▶ [Stated task] Retype the rows below word for word, from the very first line through the line holding "[x=824, y=526]", with both ends included. Leave out the pictures.

====== Material ======

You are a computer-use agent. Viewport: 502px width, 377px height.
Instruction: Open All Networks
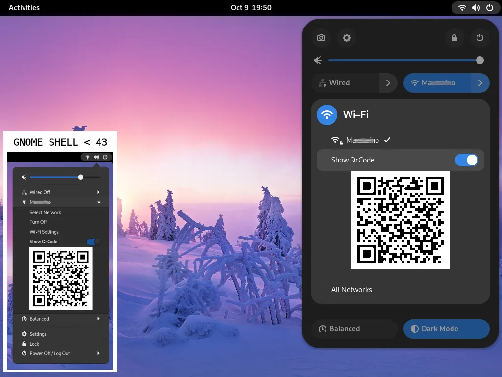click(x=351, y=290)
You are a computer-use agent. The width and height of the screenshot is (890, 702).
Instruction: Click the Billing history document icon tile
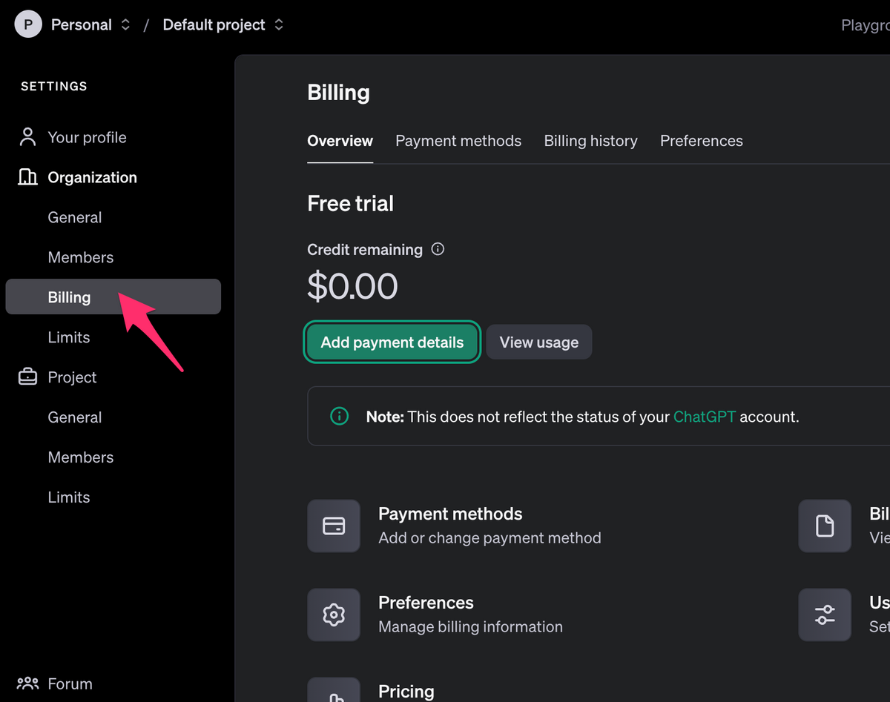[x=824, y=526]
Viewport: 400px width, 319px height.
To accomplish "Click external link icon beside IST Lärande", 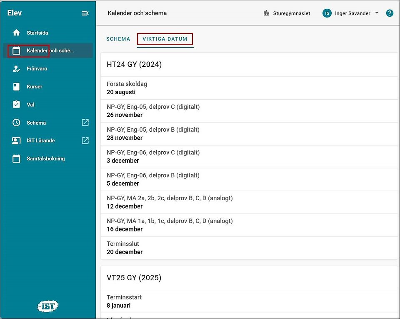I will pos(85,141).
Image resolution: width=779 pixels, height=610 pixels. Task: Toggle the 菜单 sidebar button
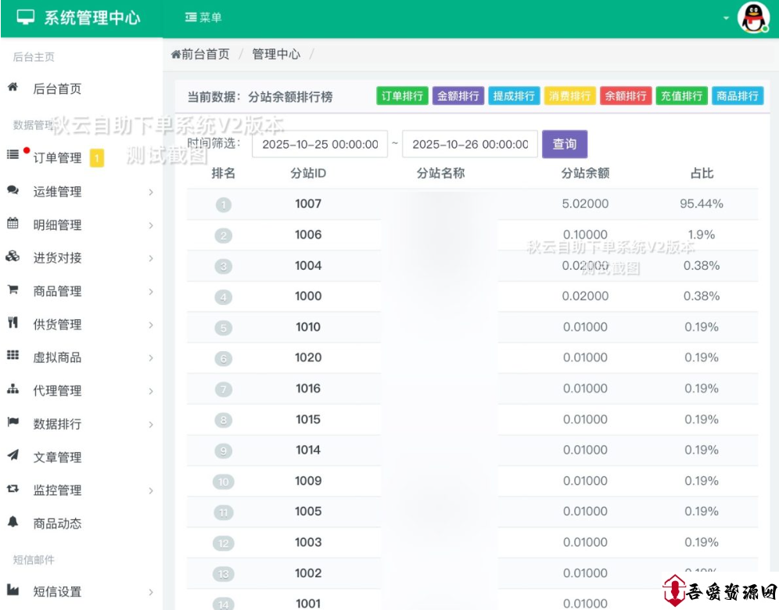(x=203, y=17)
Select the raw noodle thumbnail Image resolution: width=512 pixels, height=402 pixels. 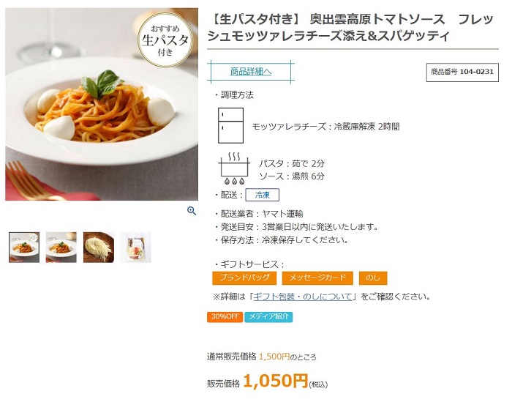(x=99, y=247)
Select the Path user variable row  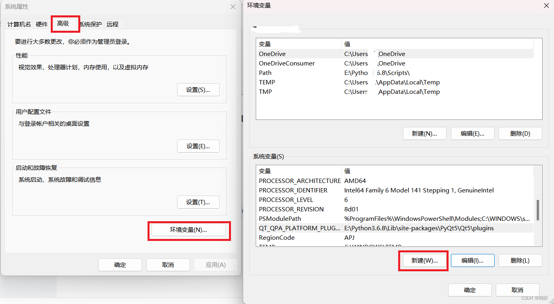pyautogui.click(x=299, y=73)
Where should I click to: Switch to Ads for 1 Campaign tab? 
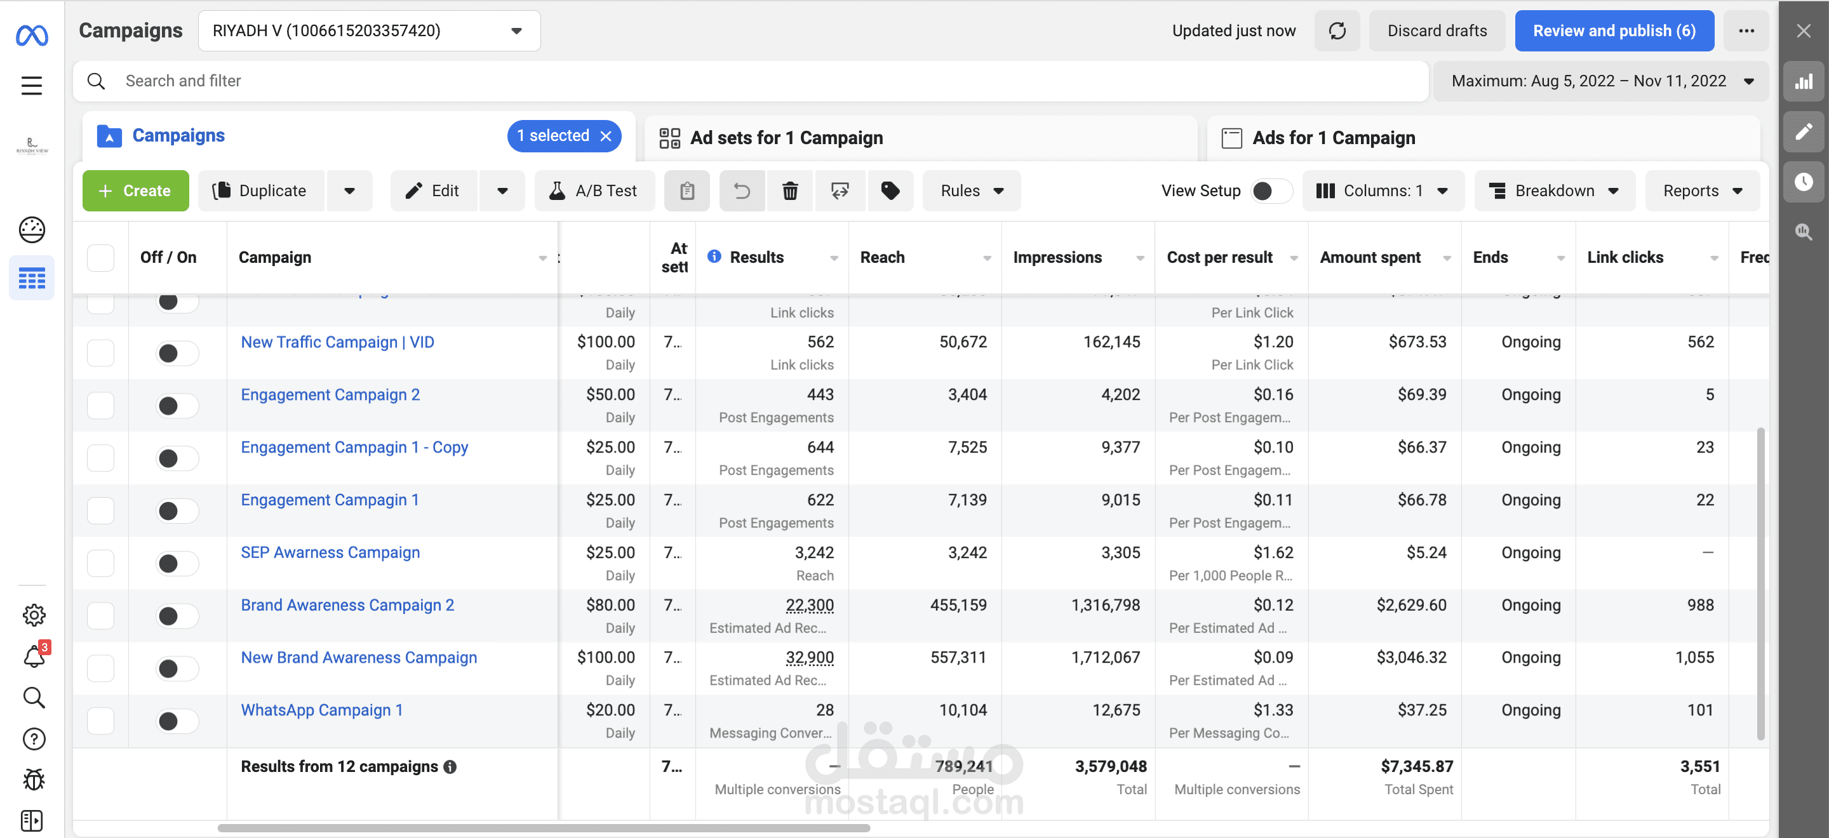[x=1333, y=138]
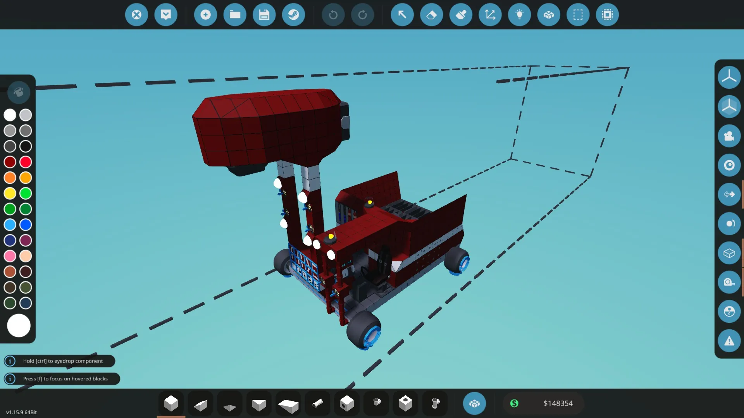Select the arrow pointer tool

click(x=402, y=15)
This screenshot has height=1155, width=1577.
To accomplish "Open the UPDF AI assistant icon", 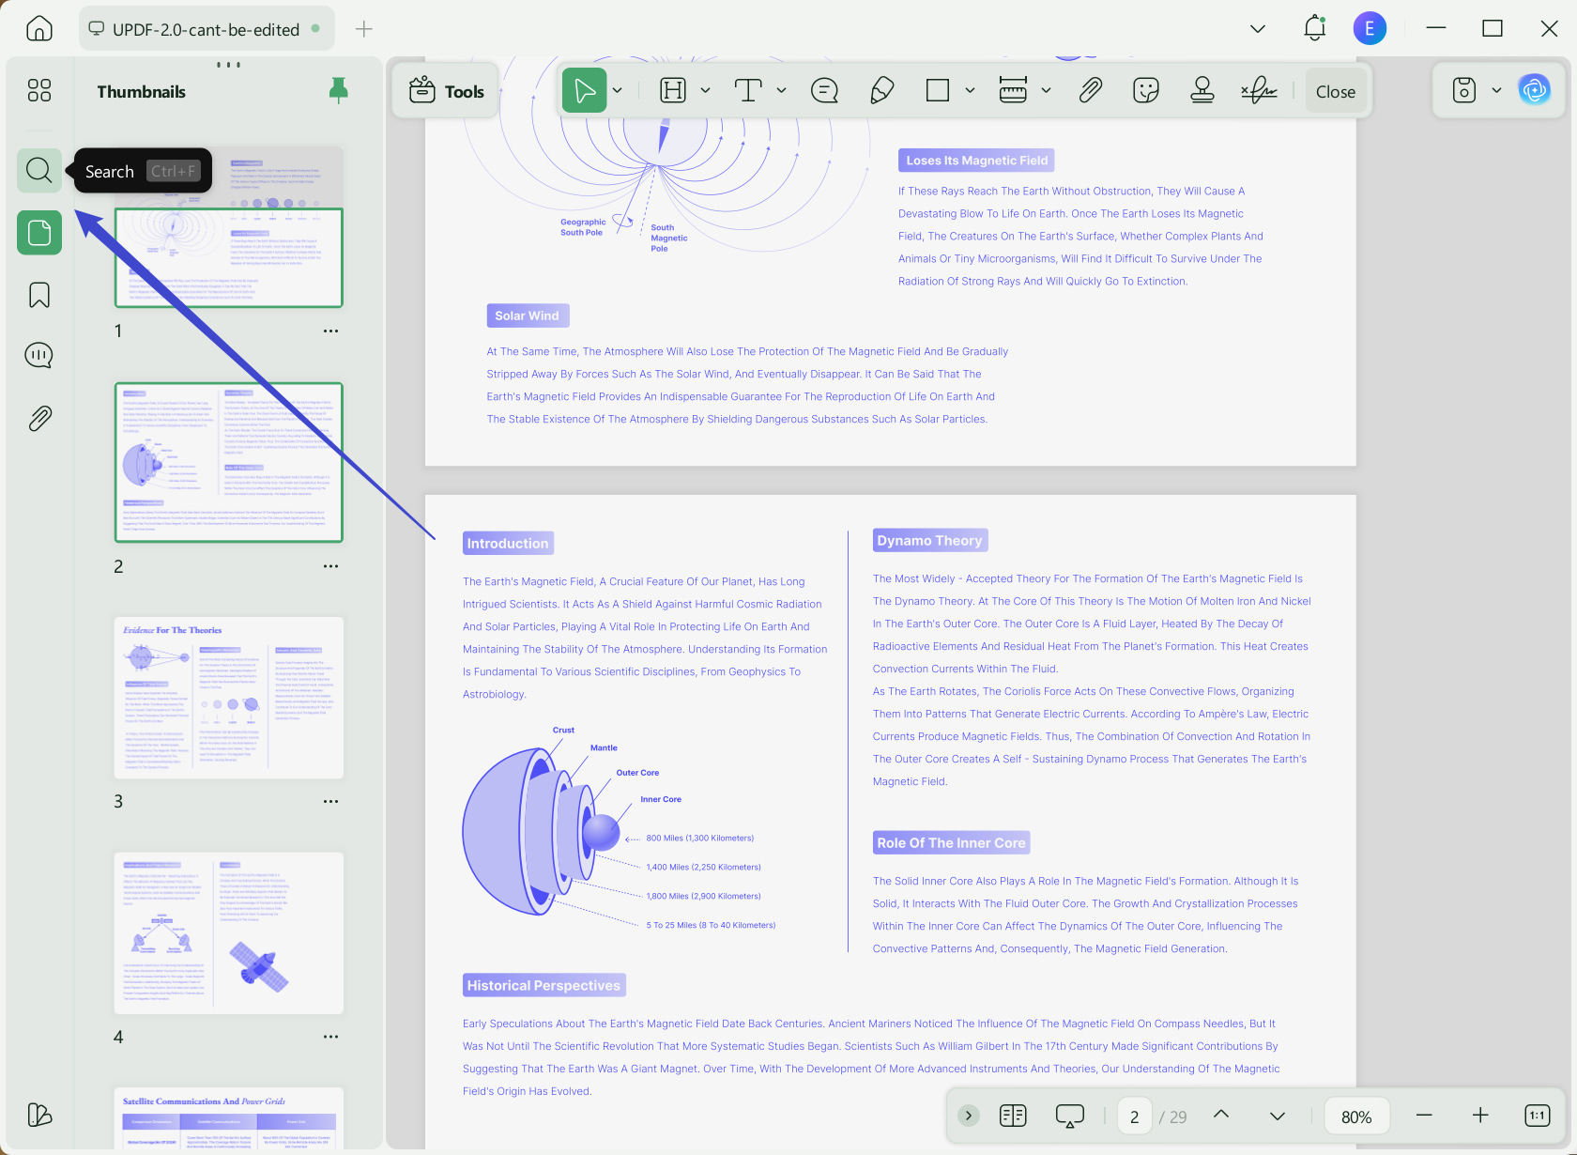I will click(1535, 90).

======

▶ [Solution to this exercise]
You are a computer-use agent. Viewport: 502px width, 377px height.
Instruction: Open All Networks
click(x=351, y=290)
You are a computer-use agent. The width and height of the screenshot is (890, 702).
Instruction: Click the Billing history document icon tile
[x=824, y=526]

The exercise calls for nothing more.